Using the passage on Republican reactions after the election, explain in one to three sentences why David Curson is a Michigan representative only until January 3.

- [Page text]:
----------

Rather than considering the changing demographics of the United States, Michael Needham, chief executive of Heritage Action, an arm of the conservative Washington think tank, declared another war. “We are in a war. We’re in a war to save this nation,” Needham said.

The most popular excuse for the president’s victory is Superstorm Sandy, which probably lost him about 800,000 votes. Redstate has another 30 excuses, some of which are so crazy that the blog almost looks like a parody.

Two examples of the GOP narrow vision stand out. Yesterday I wrote about the House election of the Michigan reindeer farmer, Kerry Bentivolio,  although his brother says that the man is outright crazy. Bentivolio defeated Syed Taj, a name that some might consider foreign. Yet Bentivolio lost to David Curson in a special election to replace Thaddeus Cotter for the next two months. Therefore David Curson is a Michigan representative until the beginning of January 3 when Bentivolio takes over.

----------

- [Data excerpt]:
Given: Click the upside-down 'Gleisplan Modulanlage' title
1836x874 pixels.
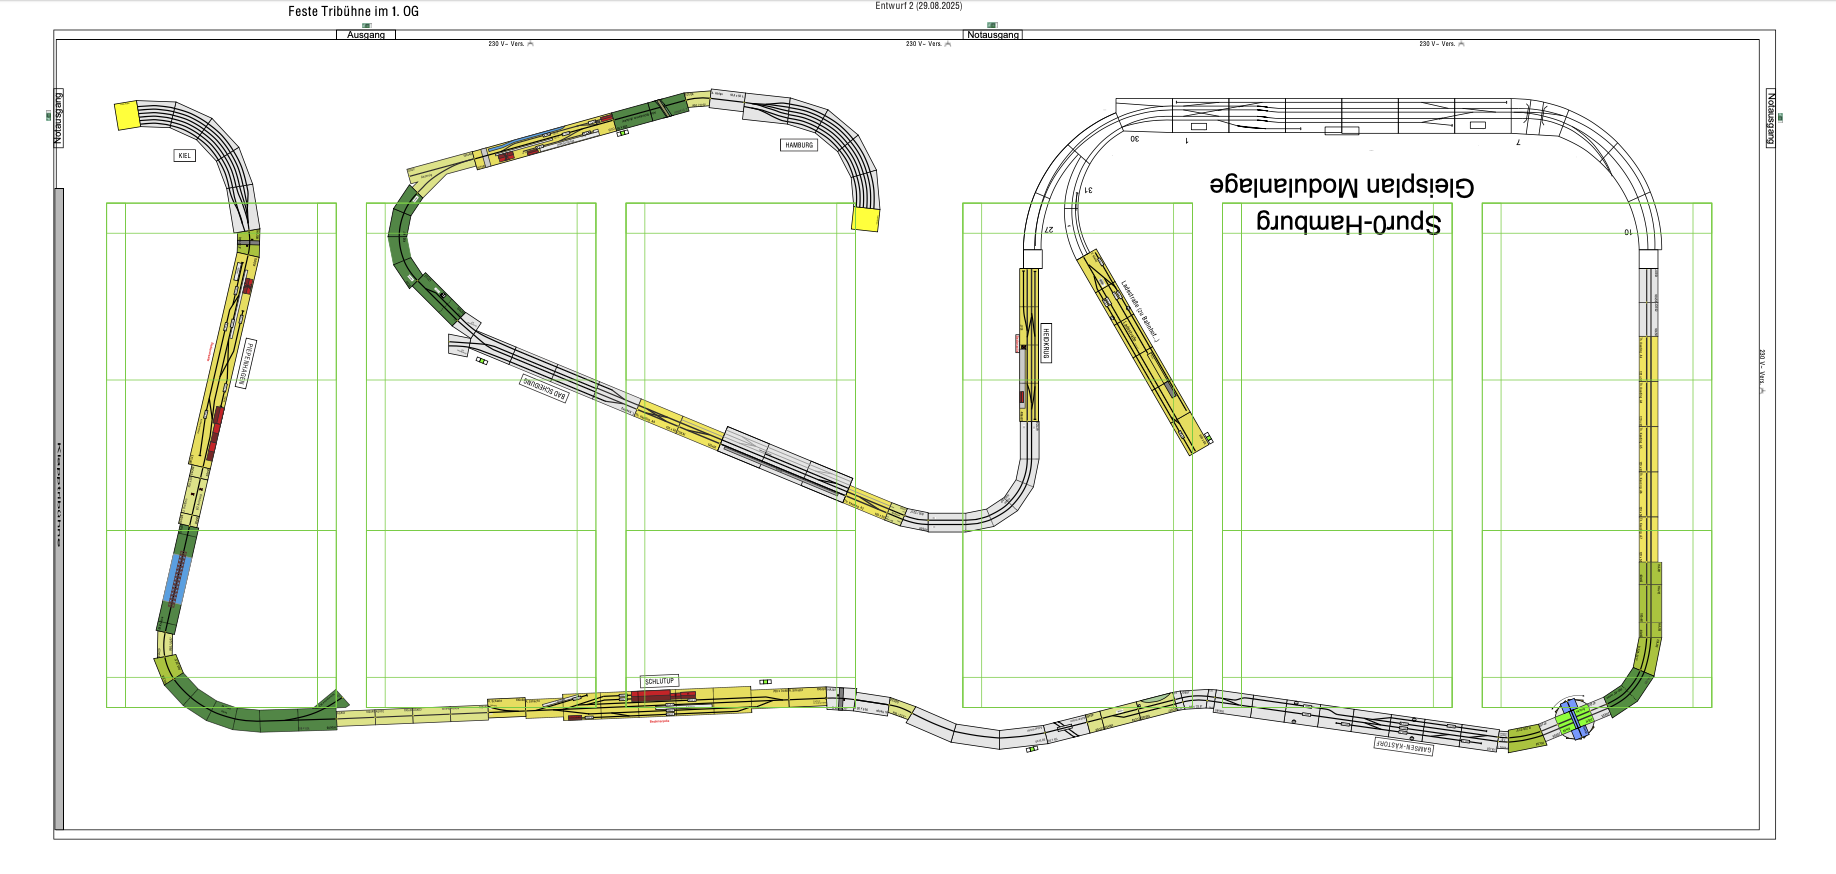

----------

- [Finished exercise]: Curson defeated Kerry Bentivolio in a special election to replace Thaddeus Cotter for the next two months. Bentivolio, who won the regular House election, takes over on January 3, so Curson holds the seat only until then.